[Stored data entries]
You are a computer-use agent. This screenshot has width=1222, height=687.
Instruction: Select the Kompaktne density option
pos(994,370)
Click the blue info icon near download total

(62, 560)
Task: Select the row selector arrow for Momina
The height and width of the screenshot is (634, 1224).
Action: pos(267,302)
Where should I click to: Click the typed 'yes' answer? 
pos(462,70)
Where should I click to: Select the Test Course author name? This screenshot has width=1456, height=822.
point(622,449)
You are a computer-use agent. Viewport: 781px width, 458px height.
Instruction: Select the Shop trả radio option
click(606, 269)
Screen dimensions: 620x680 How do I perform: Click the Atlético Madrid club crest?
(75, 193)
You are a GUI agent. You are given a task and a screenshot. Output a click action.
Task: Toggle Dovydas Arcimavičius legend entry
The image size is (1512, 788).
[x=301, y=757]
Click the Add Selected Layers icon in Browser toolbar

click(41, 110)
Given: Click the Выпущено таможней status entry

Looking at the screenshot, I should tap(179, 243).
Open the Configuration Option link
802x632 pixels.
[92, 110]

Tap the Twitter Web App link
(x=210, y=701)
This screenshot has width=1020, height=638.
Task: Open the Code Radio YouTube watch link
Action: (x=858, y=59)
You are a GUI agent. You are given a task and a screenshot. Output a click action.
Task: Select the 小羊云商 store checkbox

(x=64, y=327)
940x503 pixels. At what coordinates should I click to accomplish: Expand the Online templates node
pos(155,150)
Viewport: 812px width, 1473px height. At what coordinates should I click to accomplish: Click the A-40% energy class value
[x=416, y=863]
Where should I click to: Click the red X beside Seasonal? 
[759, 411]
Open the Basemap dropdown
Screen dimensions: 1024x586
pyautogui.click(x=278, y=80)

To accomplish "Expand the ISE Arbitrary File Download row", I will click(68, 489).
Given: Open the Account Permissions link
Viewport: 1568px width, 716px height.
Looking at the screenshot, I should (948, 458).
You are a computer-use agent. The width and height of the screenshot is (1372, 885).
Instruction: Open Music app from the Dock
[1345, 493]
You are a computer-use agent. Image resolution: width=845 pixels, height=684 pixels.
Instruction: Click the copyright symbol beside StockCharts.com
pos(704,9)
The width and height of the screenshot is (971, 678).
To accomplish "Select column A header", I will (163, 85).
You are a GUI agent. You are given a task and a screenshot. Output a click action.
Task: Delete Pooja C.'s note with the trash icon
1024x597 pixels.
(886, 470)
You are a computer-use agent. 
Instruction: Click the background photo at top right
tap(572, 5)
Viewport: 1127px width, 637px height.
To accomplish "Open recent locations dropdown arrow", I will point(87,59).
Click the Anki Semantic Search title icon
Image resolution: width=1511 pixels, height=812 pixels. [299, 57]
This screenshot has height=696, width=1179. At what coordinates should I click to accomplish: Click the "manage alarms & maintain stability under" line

The task: If a line in the records above holds the string "arrow", copy it.

Solution to the problem:
Task: Select the row selector arrow for Momina
To accomplish "Open recent locations dropdown arrow", I will point(87,59).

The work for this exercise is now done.